A clever black comedy echoes the Edward Snowdon case but despite a stunning set fails to animate its arguments says Bridget Galton.

In a Russian hotel room, a US government whistleblower with obvious similarities to Edward Snowdon is visited by the kooky British representative of an organisation very like WikiLeaks.

Later a creepily intense second man, will visit the American, claiming to be from the same organisation, but denying knowledge of the previous woman.

For no obvious reason, the pair mess with his head. Do they want him as a spokesman for their loosely anarchist group?

Are they winding him up?
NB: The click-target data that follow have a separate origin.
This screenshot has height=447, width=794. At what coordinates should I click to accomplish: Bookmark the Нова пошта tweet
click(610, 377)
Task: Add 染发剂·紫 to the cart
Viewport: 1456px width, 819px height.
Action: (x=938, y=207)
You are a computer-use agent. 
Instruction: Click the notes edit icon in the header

Spooks? Figments of his fevered imagination?

Charles III and Doctor Foster writer Mike Bartlett is trying to keep him and us guessing about who to trust and who’s watching who in our surveillance society.
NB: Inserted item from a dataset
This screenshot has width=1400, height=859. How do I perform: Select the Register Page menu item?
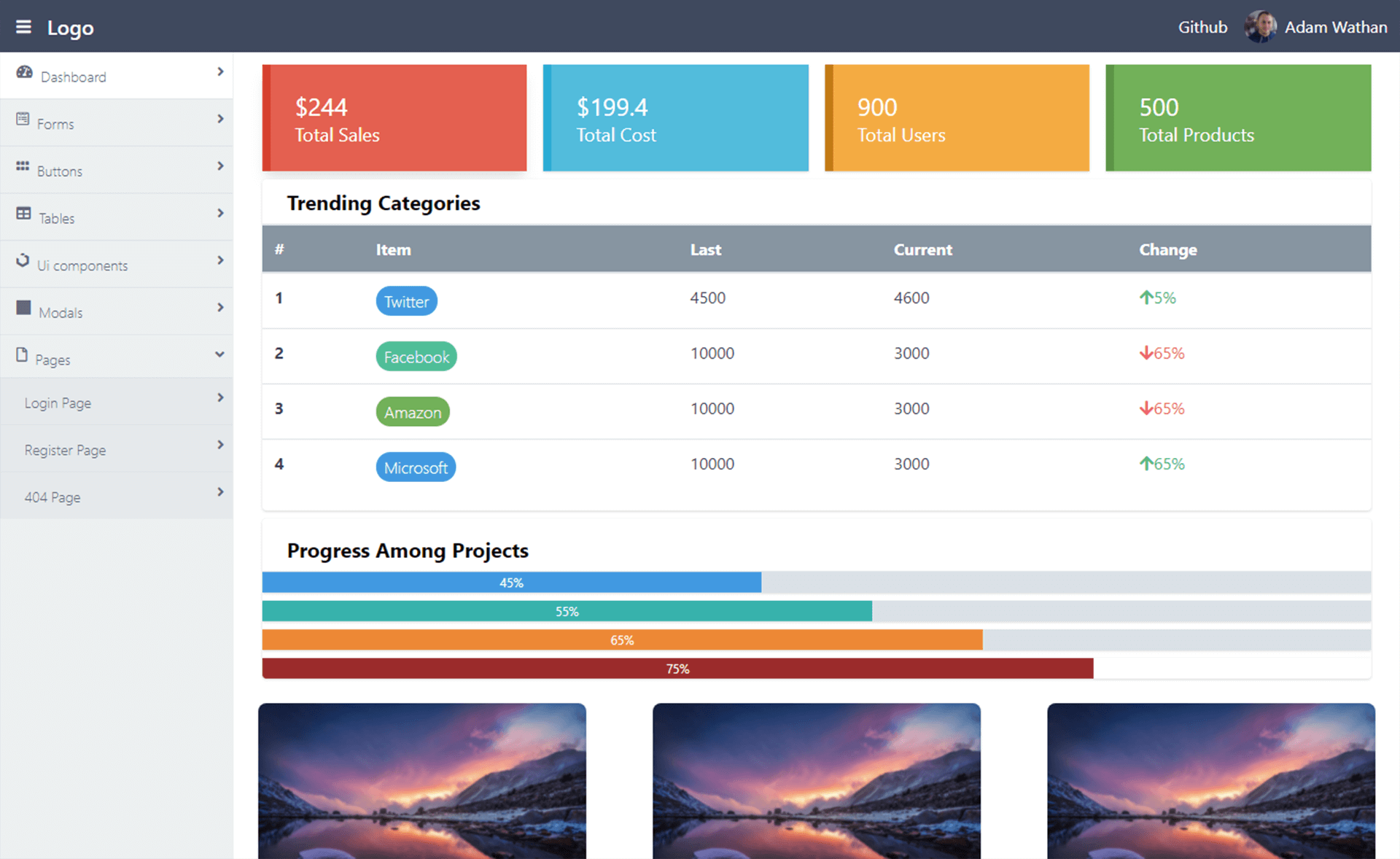tap(65, 449)
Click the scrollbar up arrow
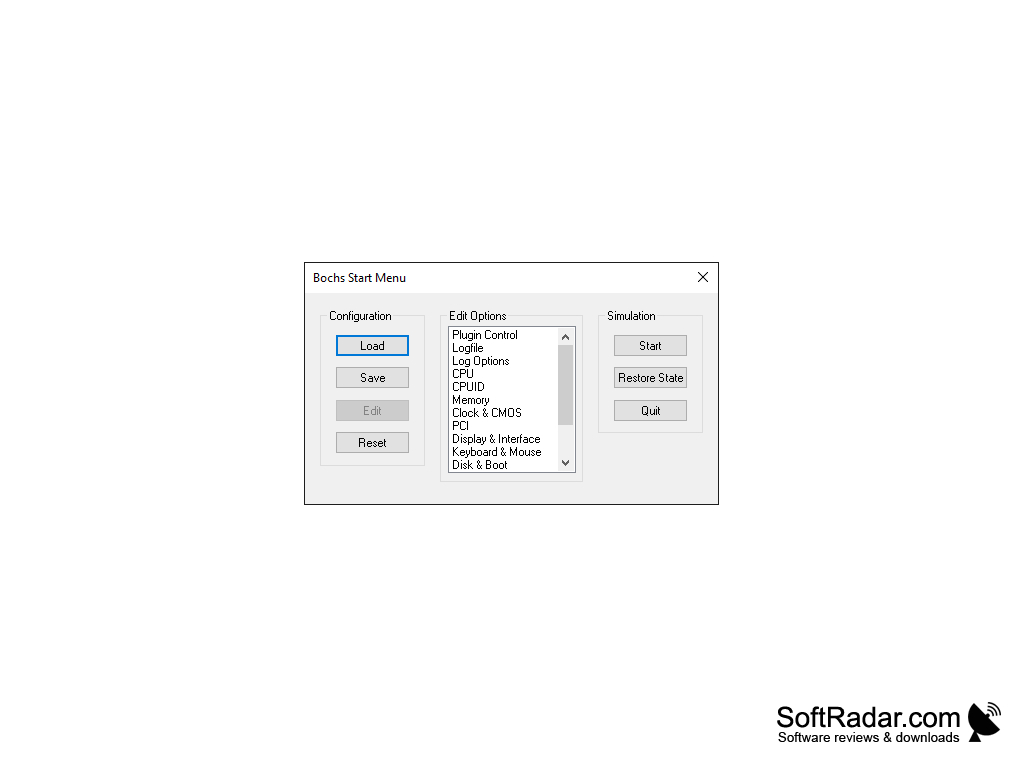 click(x=565, y=336)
Arguments about Andrew’s and the organisation’s motives and beliefs, about the slippery, shifting contract between governments and their spied upon subjects in the name of keeping us safe, and about how we’ve relinquished our own privacy in return for free stuff, are rehearsed in a string of dialogues.

Despite James McDonald’s efforts to inject tension, it’s a mite too smart-talky and static.

Some of it would work just as well on the radio.

Caoifhionn Dunne as The Woman does her best to mine the piece’s flip humour, veering from sarcastic and needling to menacing.

But she doesn’t always strike the right balance between them.

And Jack Farthing as the fugitive computer geek turned public enemy segues from wary to paranoid as he realises how completely he’s relinquished his own freedom.

Miriam Buether’s set provides a spectacular coup de theatre that metaphorically and literally rips away the foundations for Andrew’s beliefs and embodies his limbo.

But all of the playing around with who is who, necessarily ditches characterisation and Andrew becomes merely a blank canvas on which to throw ideas.

A diverting rather than riveting night out.

Wild is running at Hampstead Theatre.